-- Opening Marker --

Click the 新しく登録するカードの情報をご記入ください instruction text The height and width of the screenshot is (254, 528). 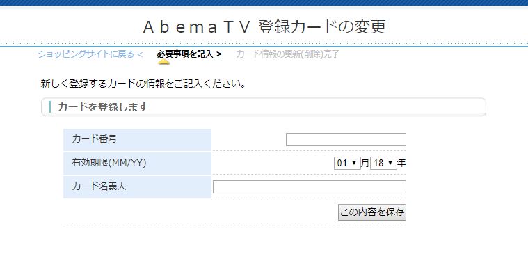click(143, 84)
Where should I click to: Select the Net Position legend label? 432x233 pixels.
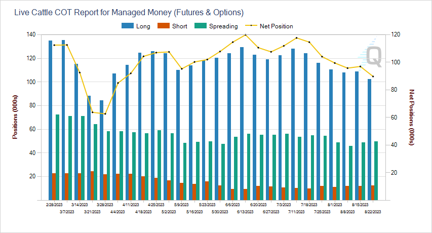pos(277,26)
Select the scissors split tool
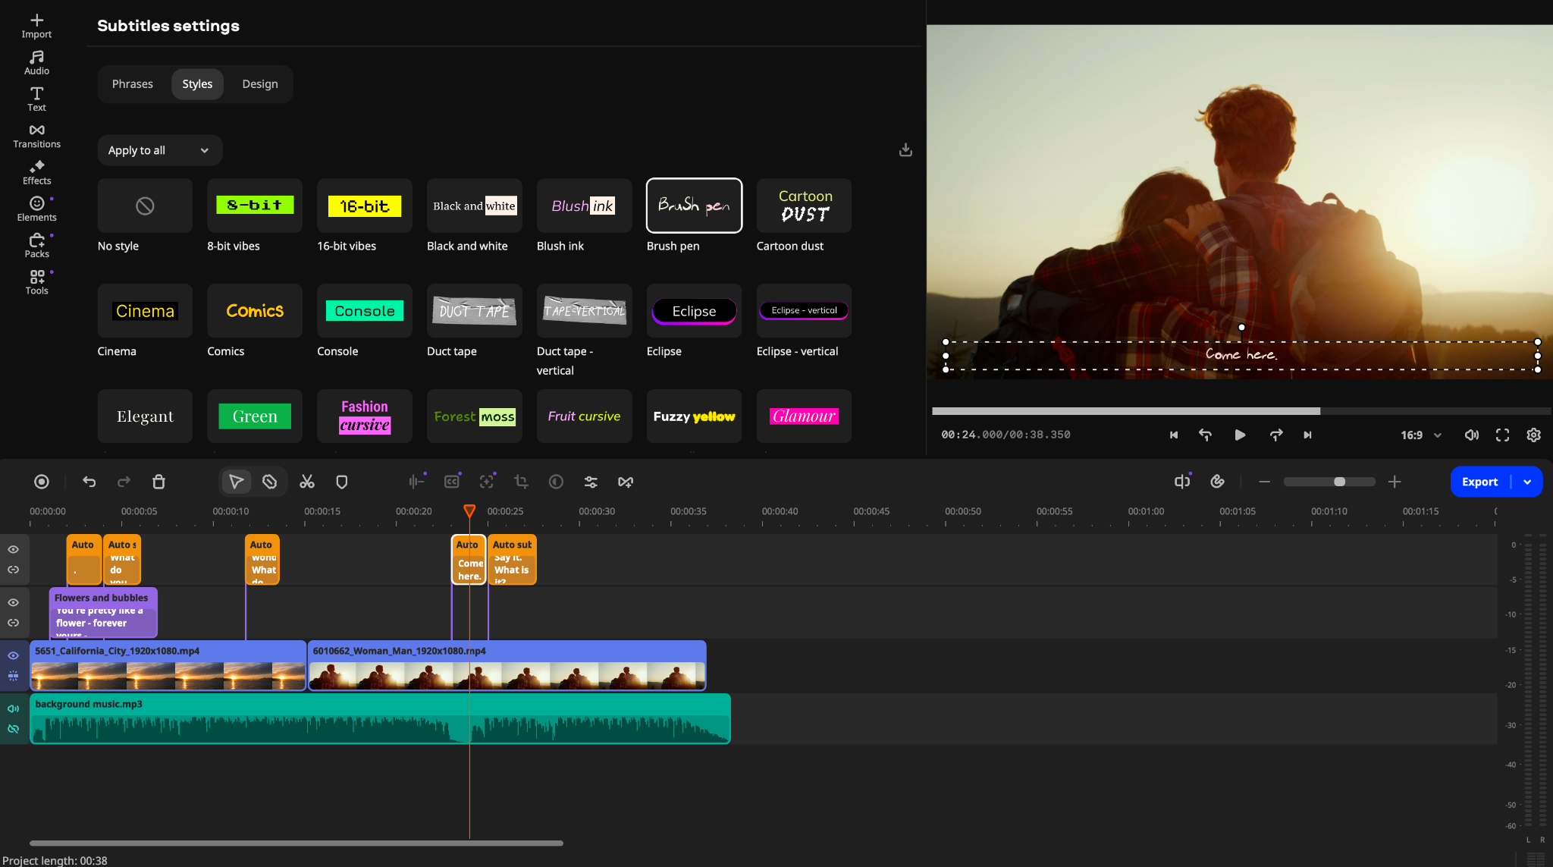This screenshot has width=1553, height=867. pos(306,482)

-- Closing Marker --

- WHAT NEEDS TO BE DONE
Above are the records. Copy exactly, and only, the lines from the line containing "Where should I" through the last one, omitting any pictures.

- YOUR SOLUTION
Where should I click to: Select the Net Position legend label? 432x233 pixels.
pos(277,26)
Select the scissors split tool
This screenshot has width=1553, height=867. pos(306,482)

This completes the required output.